§ **What is required**: The lines to copy run from the one containing "How do I perform: Click" to the last line of the entries; output those lines exactly and only them, without pictures.
Top of Records shown
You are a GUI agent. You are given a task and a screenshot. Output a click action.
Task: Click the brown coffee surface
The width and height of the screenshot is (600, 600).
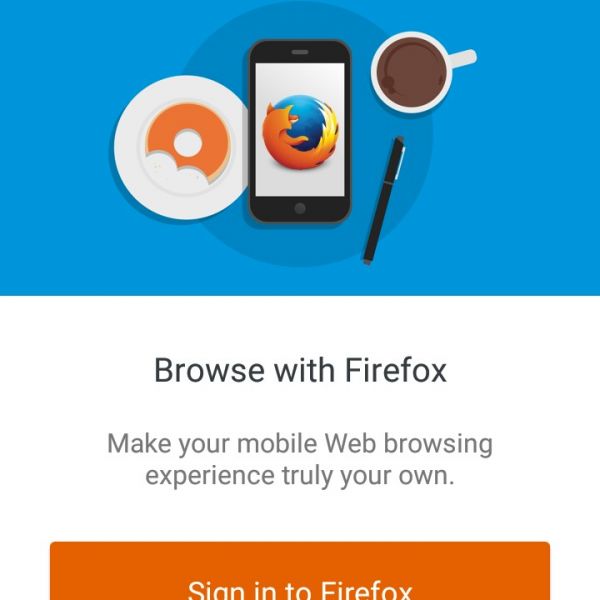(x=411, y=72)
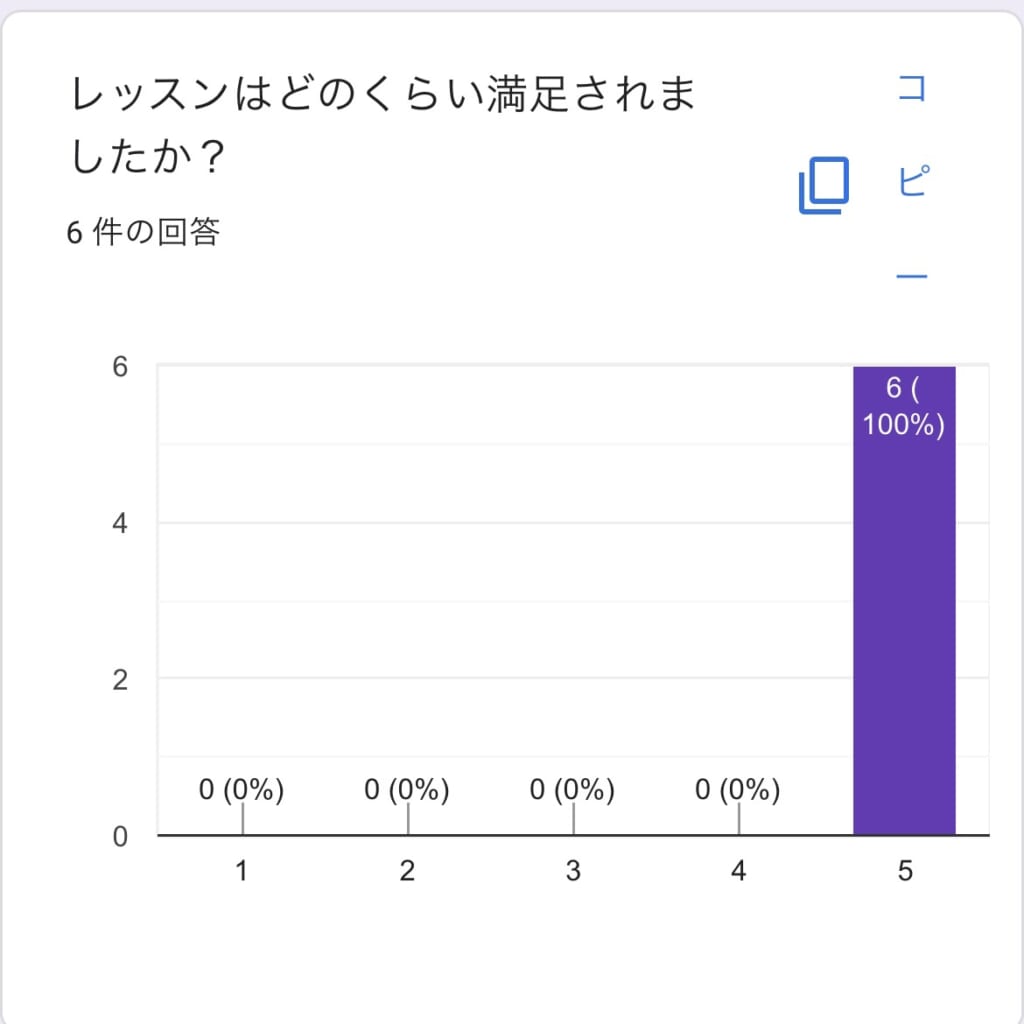Click the 6 件の回答 response count
Image resolution: width=1024 pixels, height=1024 pixels.
[143, 232]
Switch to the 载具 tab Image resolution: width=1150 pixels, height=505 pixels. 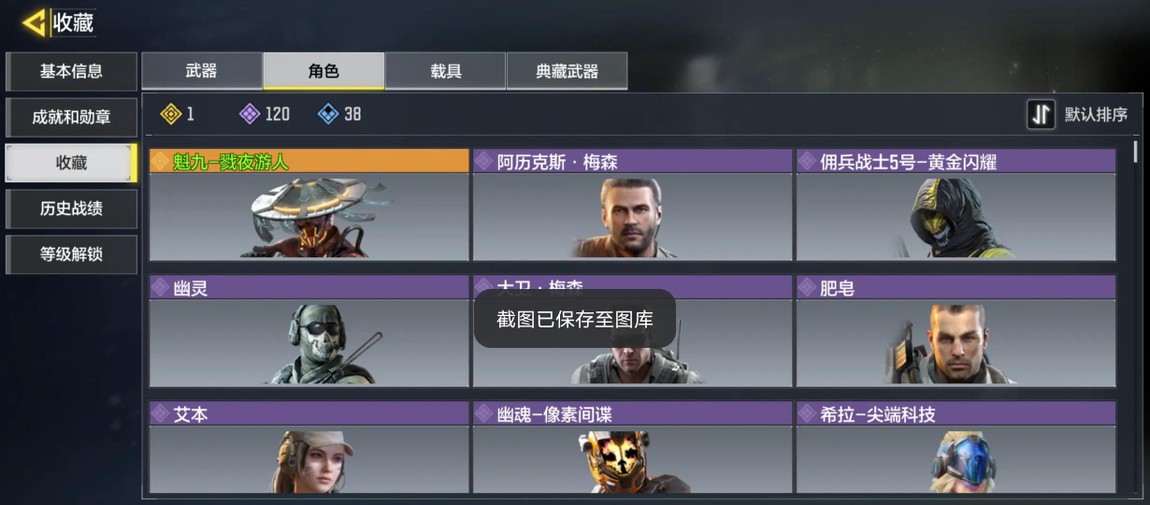tap(445, 71)
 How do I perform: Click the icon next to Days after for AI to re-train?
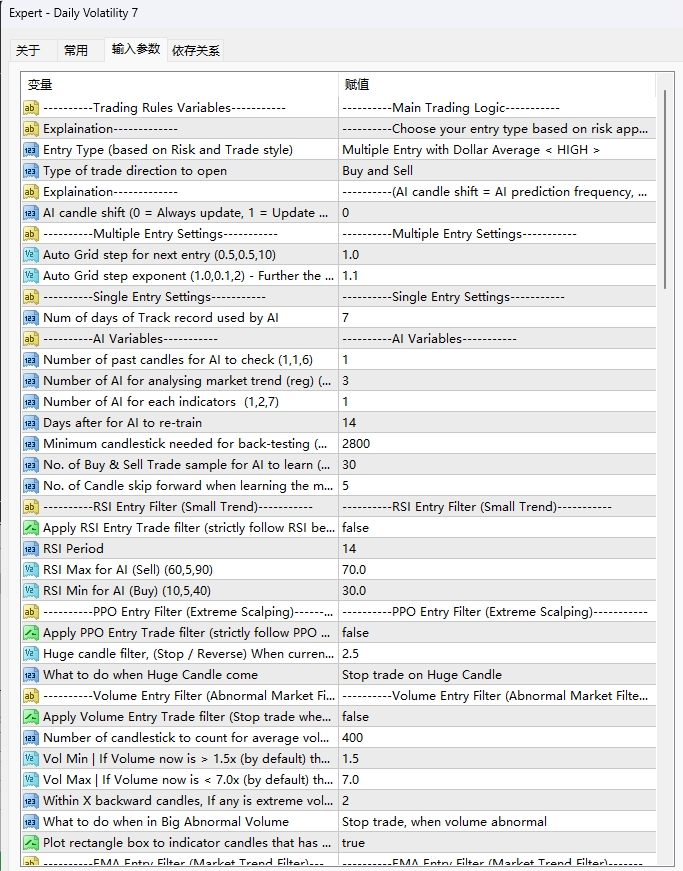30,423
Bottom of Records shown
§ **Response to the exercise**:
 How do I perform: Click the icon next to Days after for AI to re-train?
30,423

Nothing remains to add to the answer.